[[ Supplied data open ]]

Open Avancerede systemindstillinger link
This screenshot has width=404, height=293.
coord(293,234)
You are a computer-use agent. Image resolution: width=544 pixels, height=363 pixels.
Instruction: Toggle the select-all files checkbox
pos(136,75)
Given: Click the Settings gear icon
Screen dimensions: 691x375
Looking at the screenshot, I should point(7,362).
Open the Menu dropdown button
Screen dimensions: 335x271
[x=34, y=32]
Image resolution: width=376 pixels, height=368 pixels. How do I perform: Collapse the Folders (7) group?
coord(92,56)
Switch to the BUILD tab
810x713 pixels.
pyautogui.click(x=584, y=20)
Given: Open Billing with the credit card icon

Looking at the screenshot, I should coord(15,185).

[[ Supplied data closed ]]
[[ Supplied data open ]]

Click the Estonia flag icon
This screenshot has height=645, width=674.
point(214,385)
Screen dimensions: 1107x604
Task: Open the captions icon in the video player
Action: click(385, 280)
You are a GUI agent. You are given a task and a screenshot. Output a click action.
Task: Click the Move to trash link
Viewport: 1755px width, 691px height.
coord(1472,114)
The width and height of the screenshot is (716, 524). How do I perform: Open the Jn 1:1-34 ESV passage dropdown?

[[ Supplied data closed ]]
[[ Supplied data open ]]

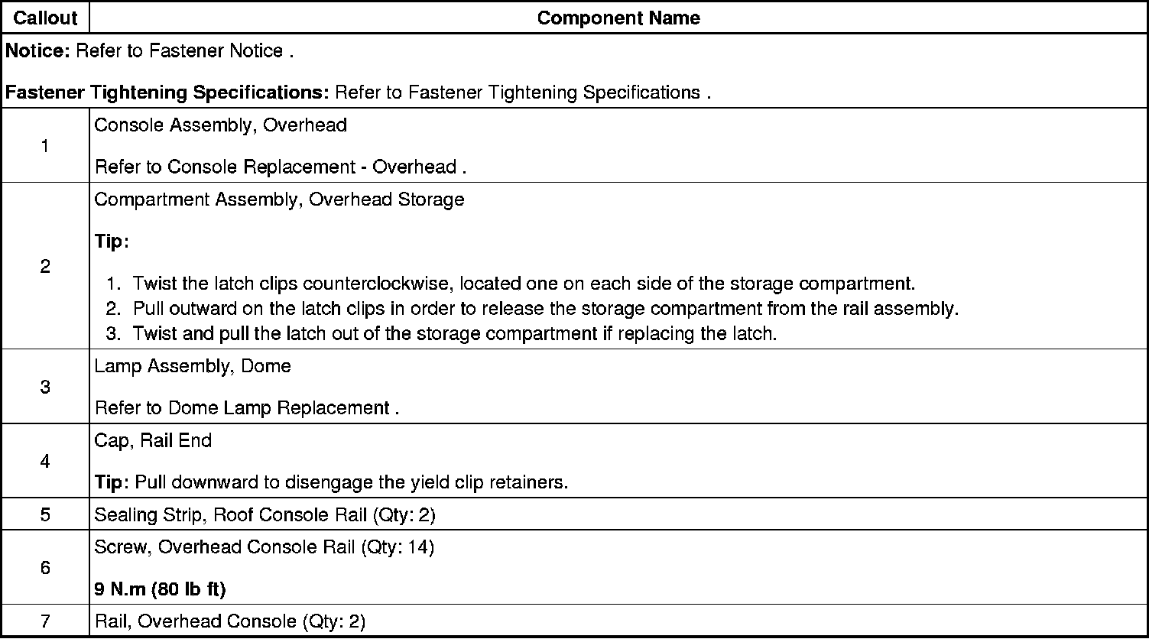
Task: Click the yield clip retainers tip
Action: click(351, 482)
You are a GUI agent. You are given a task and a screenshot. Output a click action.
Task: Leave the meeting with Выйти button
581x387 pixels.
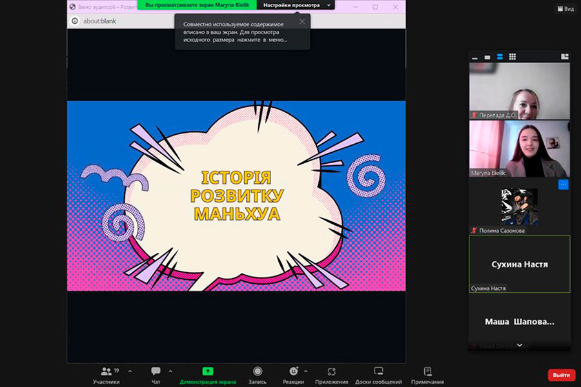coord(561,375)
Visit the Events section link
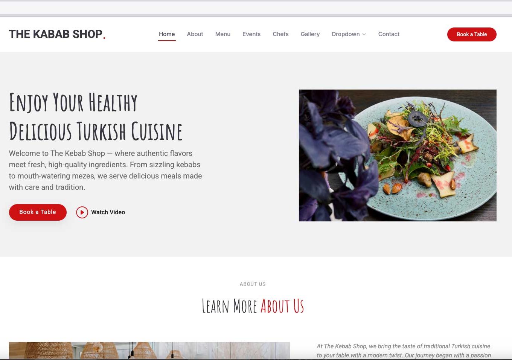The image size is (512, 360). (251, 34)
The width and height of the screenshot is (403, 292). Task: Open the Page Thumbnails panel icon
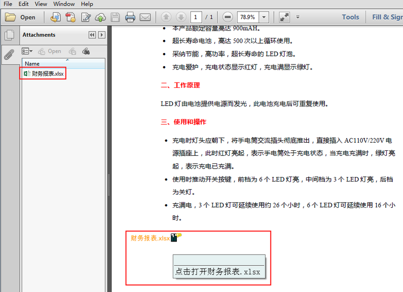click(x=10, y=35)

[[ Supplied data closed ]]

■ **About this exercise**: Within the data, how many lines hold "button"? Respond with only the number.

■ **Output of the exercise**: 2